À exceção do TAM 402, o Gol 1907 e o TAM 3054 foram acidentes muito próximos de mim. No GTD, perdi colegas e vivi o luto de um empresa acostumada até ali a apenas boas notícias. Foi o momento em que tanto a Gol quanto seus funcionários cresceram, na marra, da noite pro dia. Lembro da lista pregada no vidro do d.o., do meu celular congestionado de ligações, da Mari, amiga e comissária da congênere, vir correndo no saguão de Guarulhos e me abraçar emocionada naquela noite dizendo "Que bom que não foi você!" Vítimas de um sistema polvilhado de falhas em que dois pilotos americanos displicentes foram o gatilho de uma tragédia, os ocupantes do 1907 são lembrados no livro com a atenção de sempre. No entanto, como eu estudei muito este acidente e vivo o cotidiano das operações da companhia, é impossível não perceber alguns floreios desnecessários ou mesmo informações imprecisas (cujas correções eu sugeriria honrado para uma próxima edição). Detalhes, que não tiram o valor da narrativa rica do autor. É o estilo de Ivan. Uma das minhas grandes surpresas deste trecho é a descrição, de Ivan, sobre o bate-volta Porto Alegre, bate-volta Goiânia que Décio e Thiago, pilotos do 1907, fizeram uma semana antes do acidente: eu fiz aquele voo com eles e relembrar aquela jornada foi doído. Como contei para o autor por estes dias, Nerisvan, um dos comissários do 1907, havia começado a ler "Plano de Ataque" - livro anterior de Sant'Anna sobre o 11 de setembro - poucos dias antes do acidente, e é bem plausível que um exemplar do livro estivesse a bordo do Boeing. Vale ressaltar o ótimo apanhado de colisões no ar antes do Legacy e do GTD e a demonstração contundente de que nosso controle de tráfego aéreo está muito aquém do que precisamos, e foi o grande responsável pelo ocorrido (os pilotos do Legacy são menos culpados do que a opinião pública leiga costuma achar).

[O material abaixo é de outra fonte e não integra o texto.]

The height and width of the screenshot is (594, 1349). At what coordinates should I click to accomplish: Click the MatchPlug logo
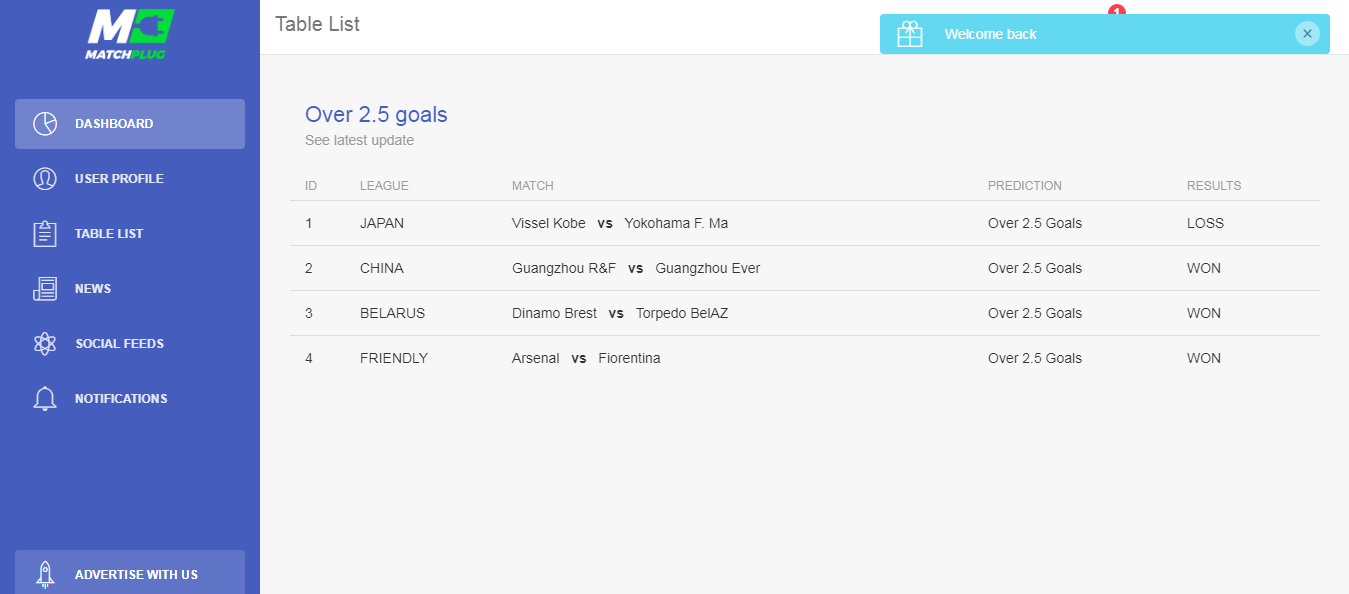[x=130, y=35]
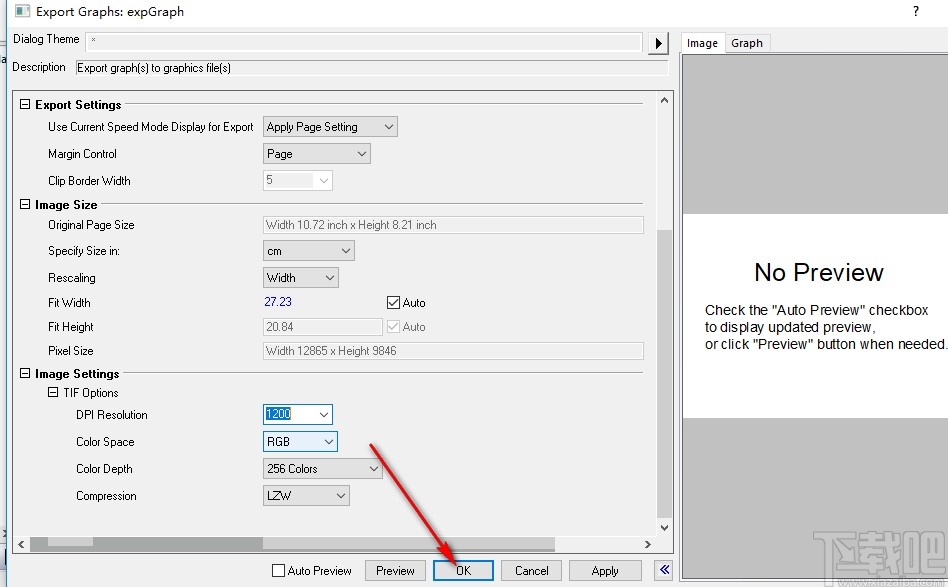Click the Fit Width value field
The image size is (948, 587).
pyautogui.click(x=320, y=302)
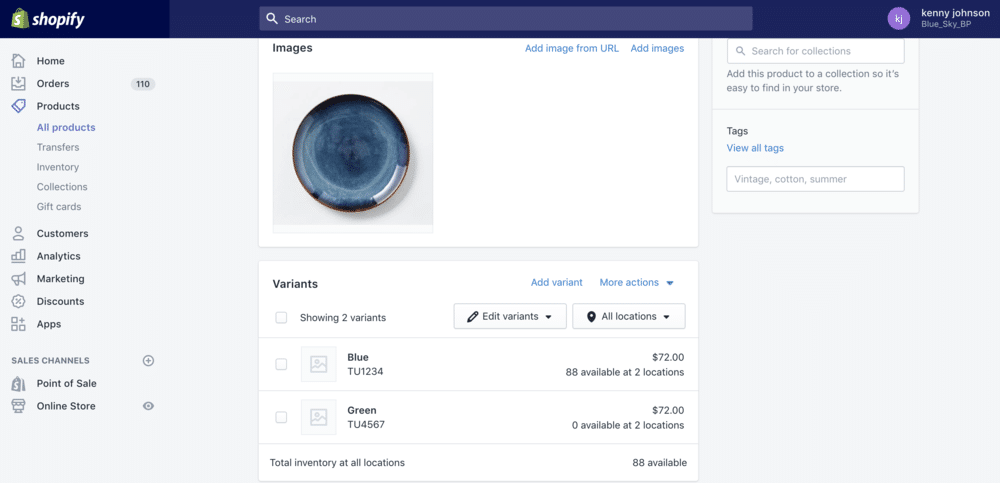
Task: Open Orders via its sidebar icon
Action: coord(18,84)
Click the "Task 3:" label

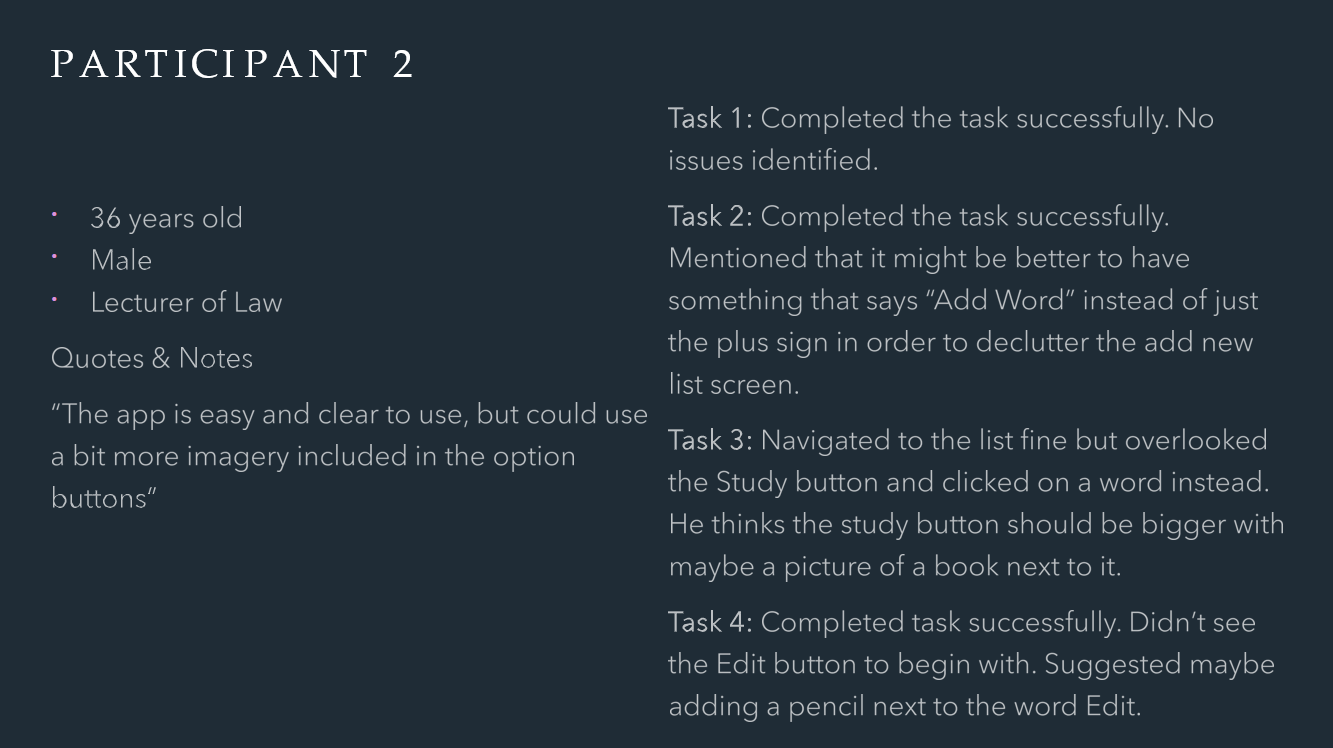click(x=711, y=440)
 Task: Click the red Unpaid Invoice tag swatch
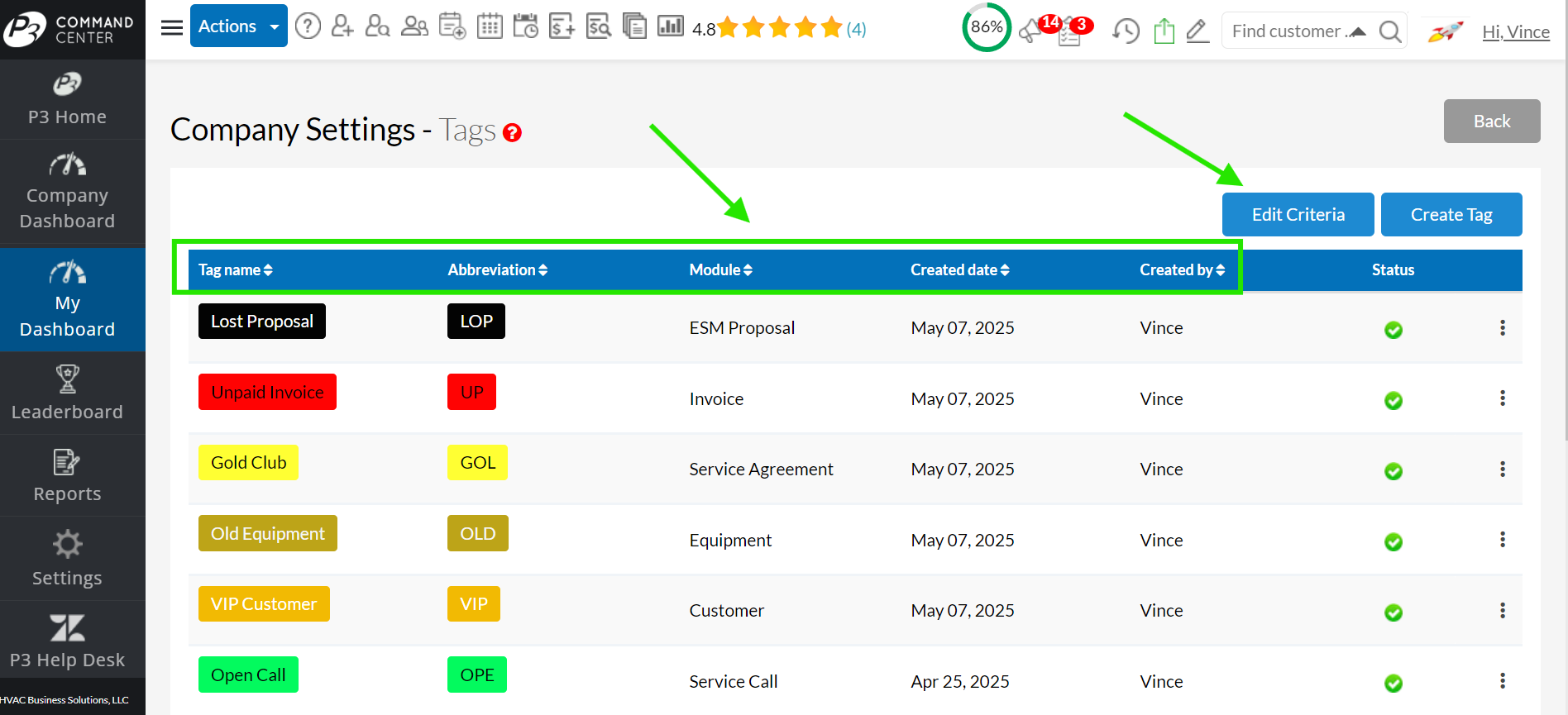[267, 393]
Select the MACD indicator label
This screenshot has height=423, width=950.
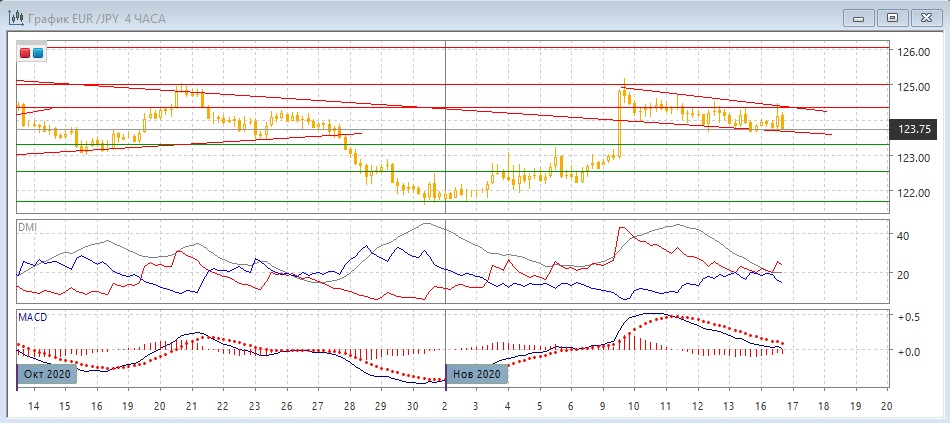pyautogui.click(x=33, y=316)
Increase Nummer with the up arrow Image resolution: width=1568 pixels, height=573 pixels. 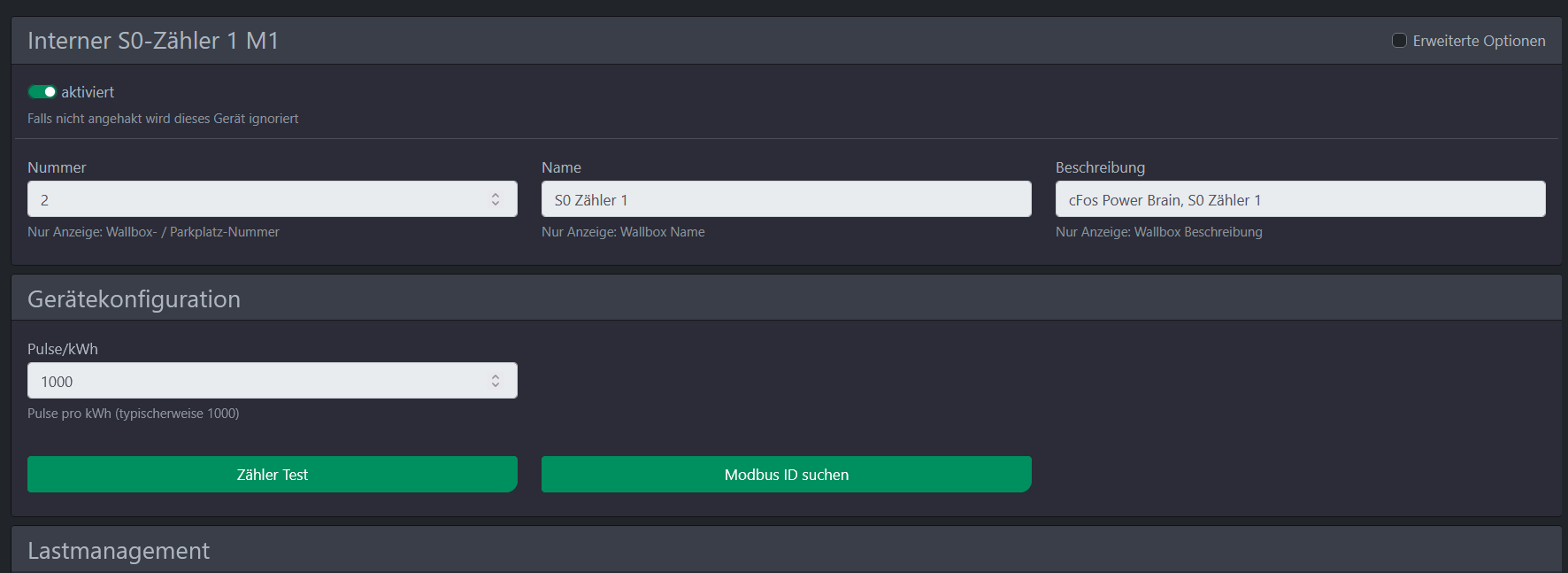point(496,195)
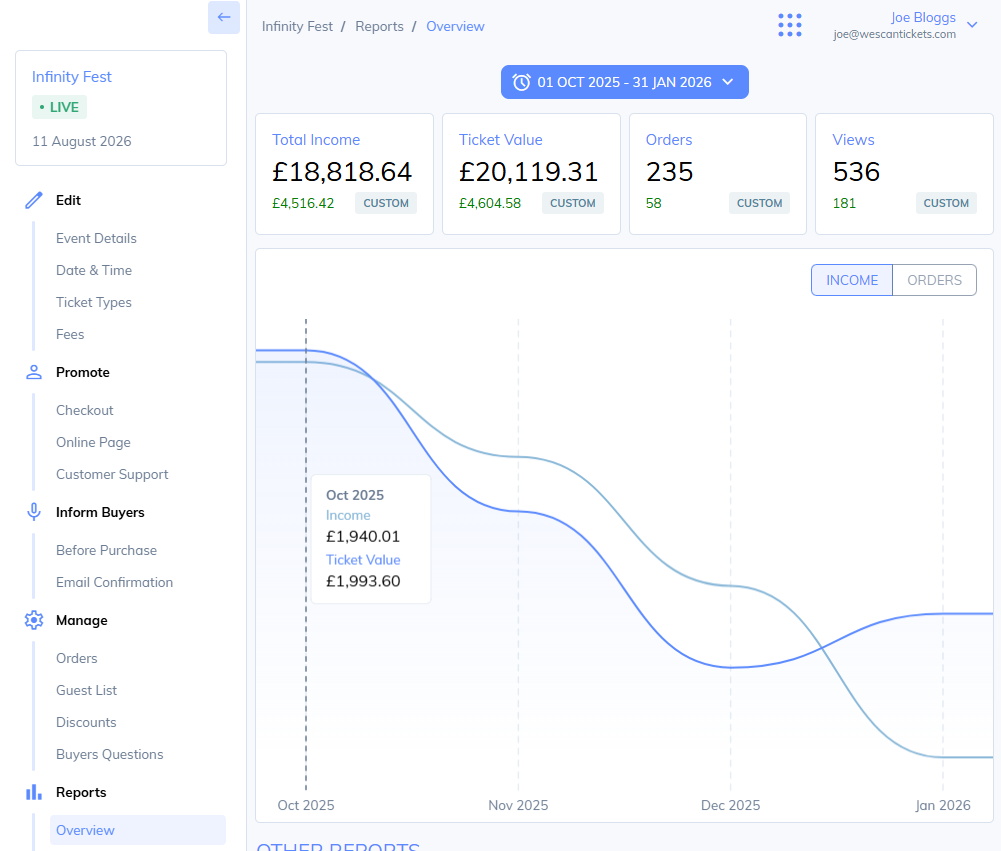The width and height of the screenshot is (1001, 851).
Task: Open the Reports breadcrumb link
Action: point(379,26)
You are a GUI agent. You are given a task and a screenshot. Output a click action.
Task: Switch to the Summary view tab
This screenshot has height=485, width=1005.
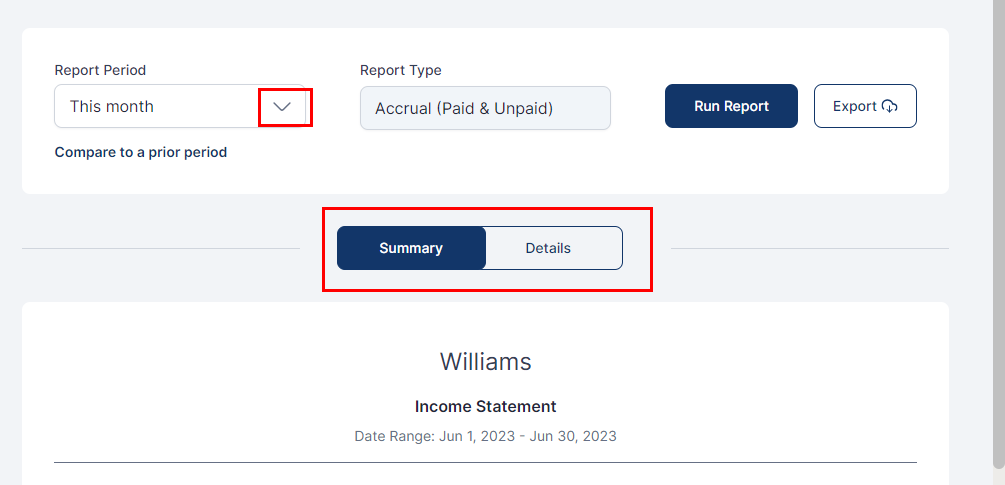pos(411,248)
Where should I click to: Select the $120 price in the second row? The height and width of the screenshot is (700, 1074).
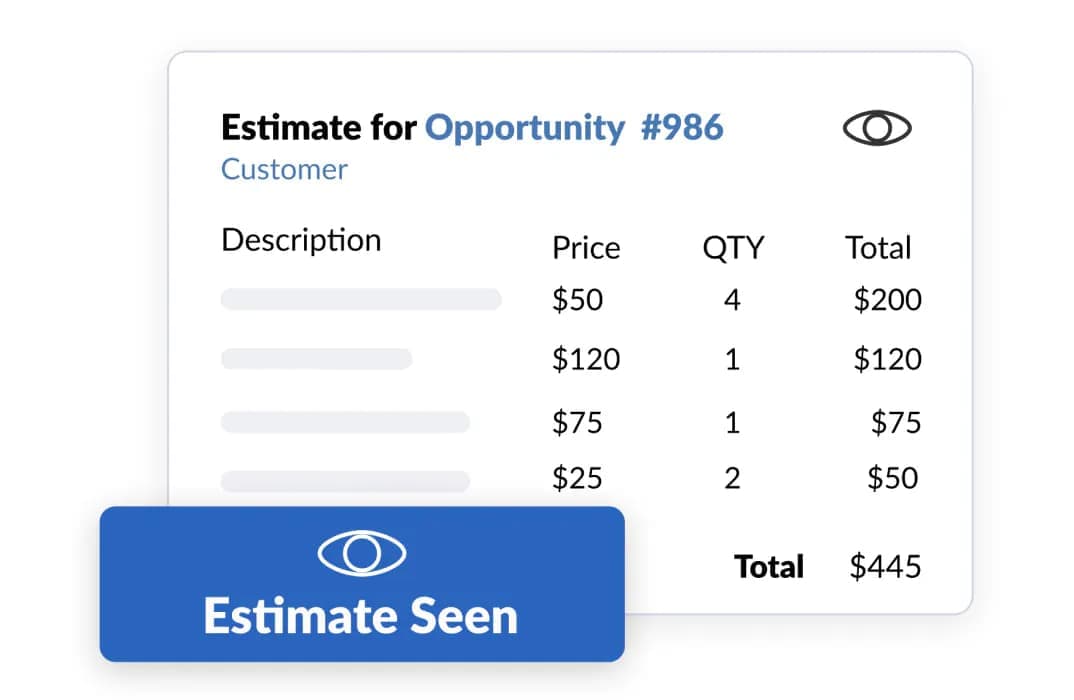[586, 360]
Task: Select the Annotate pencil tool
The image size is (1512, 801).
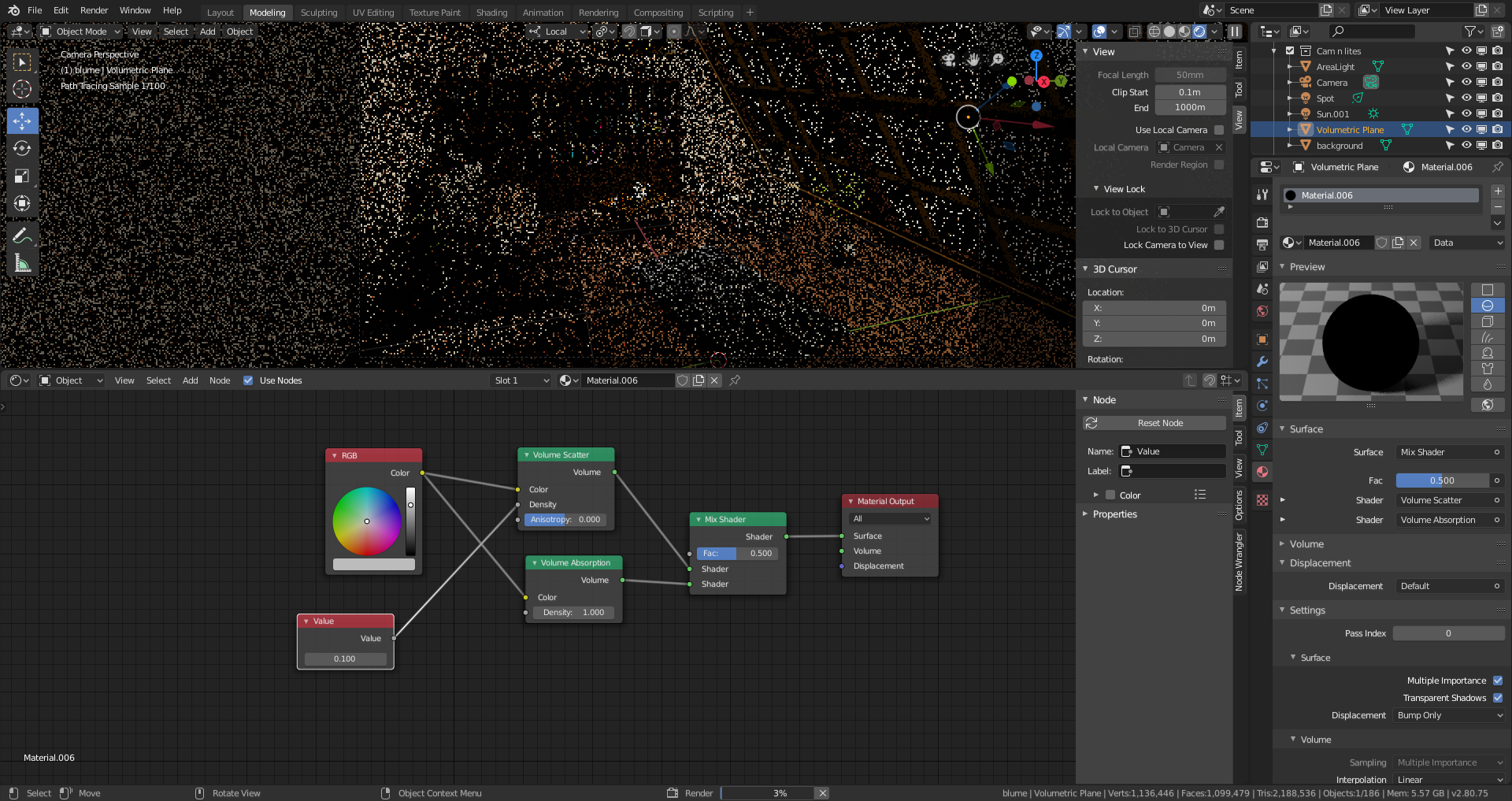Action: [x=22, y=235]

Coisa parecida sinto em relação ao TAM 3054. Eu, que entendo muito de Boeing 737, tive que aprender bastante de A320. A chuvosa e fria noite de 17 de julho de 2007 é, para mim, tão inesquecível quanto a longa noite sem notícias de 29 de setembro de 2006. Mas ao contrário do Gol, que despencou abatido sobre a floresta, longe da vista de todos, e hoje em dia só sabemos que passamos por ele pelos fixos NABOL e TERES nas telas de navegação de nossos aviões, o TAM desapareceu no prédio em frente ao meu, quando eu estava em casa. A descrição do barulho por Ivan foi precisa: "tuf". Um saco de batata, um baque seco. Foi isso que se seguiu ao esganiçado dos motores do Airbus. Lembro da luz laranja e quente iluminar o rosto hipnotizado da Vê quando afastei a cortina e vimos, a menos de 50 metros, um enorme cogumelo de fogo erguer-se do outro lado da rua. Sobre a teoria, na qual muitos pilotos de A320 acreditam, de que o computador da aeronave mandou a informação errada para o motor direito, Ivan não diz nada. Fica até a impressão de que, após o pouso, a tragédia era mesmo inevitável. É um acidente elucidado em parte, numa pista que guarda mais tragédias pro futuro próximo. Pouco mudou no Congonhas de hoje para o Congonhas daquele dia.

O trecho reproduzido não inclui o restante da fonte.